Moderator
- Alison Evans, Director General, Evaluation, World Bank Group
Panellists
- Kevin Watkins, Visiting Professor of Practice at the London School of Economics, and former CEO at Save the Children UK and the Overseas Development Institute
- George Gray Molina, Head of Strategic Engagement and Chief Economist, UNDP
- Isabella Kiplagat, Economist, National Treasury and Planning, Kenya
- El Hassan El Mansouri, General Secretary, National Observatory of Human Development, Morocco
Are approaches to evaluation responding to new challenges? And how can evaluation systems play a more effective role in informing decision-making, strengthening accountability and building transparency in a rapidly changing world?
- Evaluation and evaluation systems are not sufficient to ensure policy changes, since decision-makers at political level will often cut budgets despite having evaluation evidence urging the contrary.
- Evaluation needs to be bolder, challenge those in power more, moving away from the margins to address systemic issues.
- Evaluation needs to recognise that, as an oversight function, it not only holds up the mirror to governments and organizations, challenging the achievement of the SDGs, but also represents the people. In this way evaluation needs to change, moving away from looking at efficiencies with often broken systems and engaging more with the systems and political changes needed to bring about greater development and achievement of the SDGs.
- Crisis, including the recent years of the COVID-19 pandemic, has shown us that evaluation needs to be more flexible and focus not only on the before and after, but the changes taking place during and in response to crisis.
- Remember who we work for: SDGs are for the people, and evaluations should be as well. Evaluation should get direct feedback from citizens/users. Communication plays a critical role; without it evaluation results can be damaging.
- We need to deploy rigorous evaluation methods without losing sight of reality, and introduce agile ways to evaluate. We no longer have the luxury of time.

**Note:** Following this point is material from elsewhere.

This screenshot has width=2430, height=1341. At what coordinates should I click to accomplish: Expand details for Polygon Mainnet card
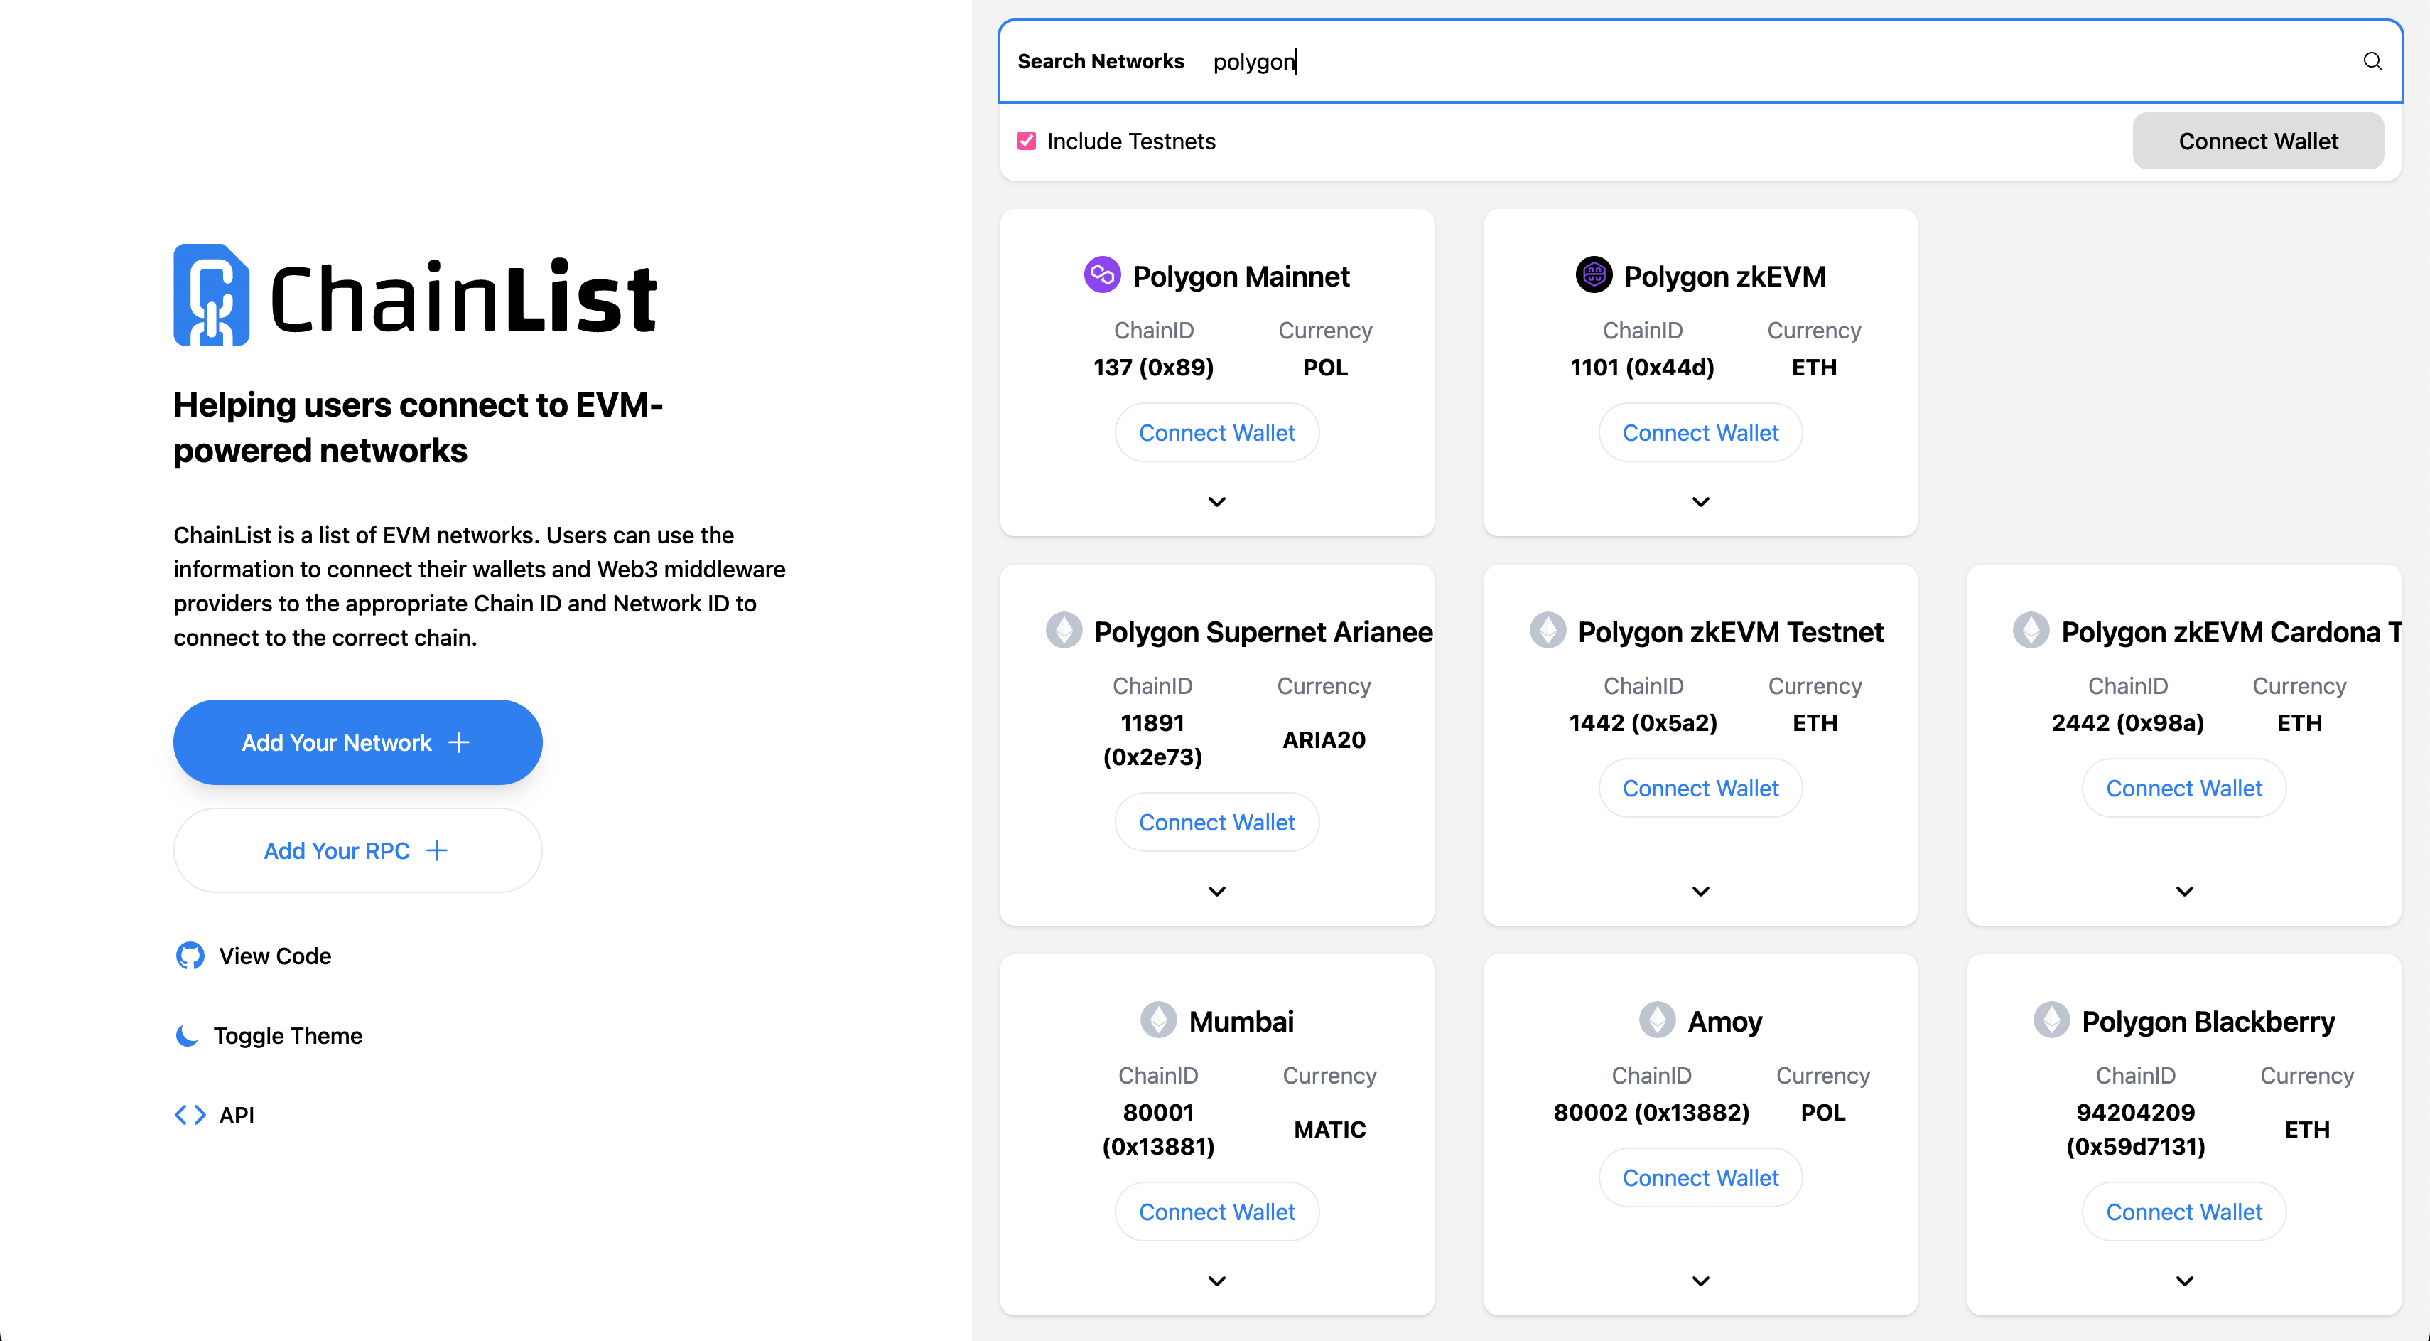point(1216,501)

- Strong, resilient, and flexible evaluation systems are needed, but in many countries access to information/data is limited, defeating the purpose of evaluation systems and tools. There is a need to build demand for evaluation from people and policymakers.
- Change is not achieved by just making problems - such as environmental issues and poverty ‑ visible. There is the need for action at political level. Ensuring political will is critical.
Conclusion
It is very important to ensure that evaluation is embedded within public institutions and that there is a strong evaluation culture to accept the findings and results of evaluations. However, there is also a need for evaluations to ask tough questions. Underlining this is the dichotomy of evaluation; being both user focused, to produce results that can be taken up, and at the same time accepting that it will be unpopular, speaking truth to power. Evaluation needs to be technically sound and rigorous, but not to the degree that it loses sight of the big issues by focusing on a narrow agenda within its control. To have impact, evaluation may need to take sides, a difficult consideration for evaluators.

Yesterday evaluation was important, but today it is vital.